Hushpuppy vive sola en una casa improvisada a unos cuantos metros de la de su padre. Cuando él se ausenta por varios días, no tiene problemas para ingeniárselas por su cuenta. Y no llora, porque nadie en la Bañera llora. Cuando los días continúan pasando sin que él vuelva, no tiembla al decir que pronto tendrá que comerse a sus mascotas, lo dice con resignación valiente, igual que cuando describe la vida animalesca de los niños sin papá, la que probablemente le espera. Pero el padre vuelve. Y ella, enojada porque él, en su afán por educar a una soldada, próxima reina de la Bañera, se muestra indiferente y cansado al verla, resentida, le da un golpe directo al corazón. En su mitología infantil, este puñetazo desata una calamidad. Todo a lo que le han enseñado a temer está por suceder dentro y fuera de su cabeza, y tendrá que confrontarlo: diluvia hasta que la Bañera se inunda, los polos comienzan a derretirse permitiendo que las bestias que habitaron la tierra cientos de miles de años atrás y que se alimentaban de bebés sin piedad frente a sus padres, se descongelen e invadan la orbe. Estos son sus monstruos personales, los que a lo largo de la película intentará aprender a domar pues su carácter pronto estará a prueba.
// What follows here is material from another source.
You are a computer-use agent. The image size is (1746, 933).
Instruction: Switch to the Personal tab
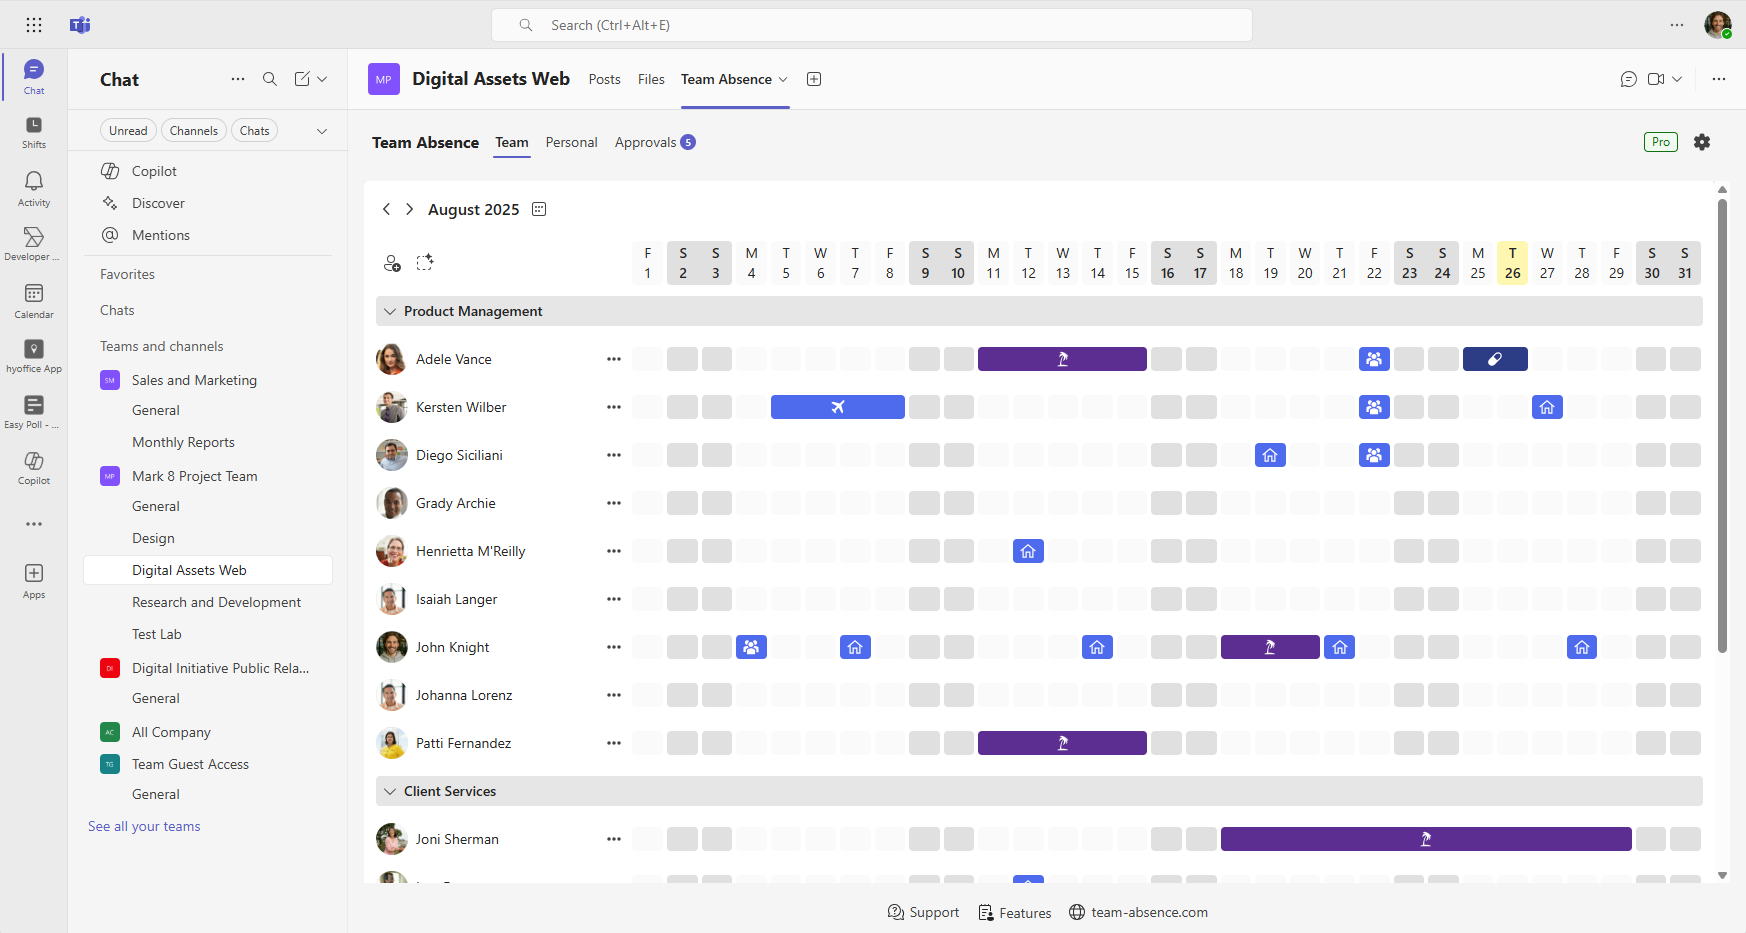[x=571, y=142]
El guión, trabajado en equipo entre el director y la dramaturga Lucy Alibar (a partir de la obra para teatro de la segunda, Juicy and Delicious) es también una superposición de contrarios. Pobreza y riqueza, brusquedad y dulzura, realidad y misticismo, toman cauce de manera tan natural y bien armada que el resultado entusiasma y permite que digiramos sin demasiados miramientos el mundo fantástico que se nos presenta (salvo quizá por el momento en el que aparecen las bestias en pantalla, un tanto alejadas del tono discreto manejado hasta ese momento en especial cuando nos manteníamos dentro de la cabeza de la niña). En solo unos minutos conviven frases bastas: “Le tienen miedo al agua como una bola de maricas”, y poéticas como: (refiriéndose a los ahogados) “Intentan respirar agua”.
Los polos opuestos de los diversos ejes que juguetean en pantalla son abordados por Zeitlin con un estilo que remite ocasionalmente al documental, mezclado (más allá de las imágenes con las míticas bestias) con claras recreaciones de la mente de Hushpuppy. Lo que permite que todo encaje en su lugar no es sino el fino trabajo detrás de la clara intención de dar respuesta a una pregunta de lo más primitiva y refinada al mismo tiempo, digna de cualquiera que en algún momento se haya puesto a pensar en la tierra que pisa y que pisamos todos: ¿Cómo es que nosotros tan pequeños, tan insignificantes, conectamos con el vasto universo?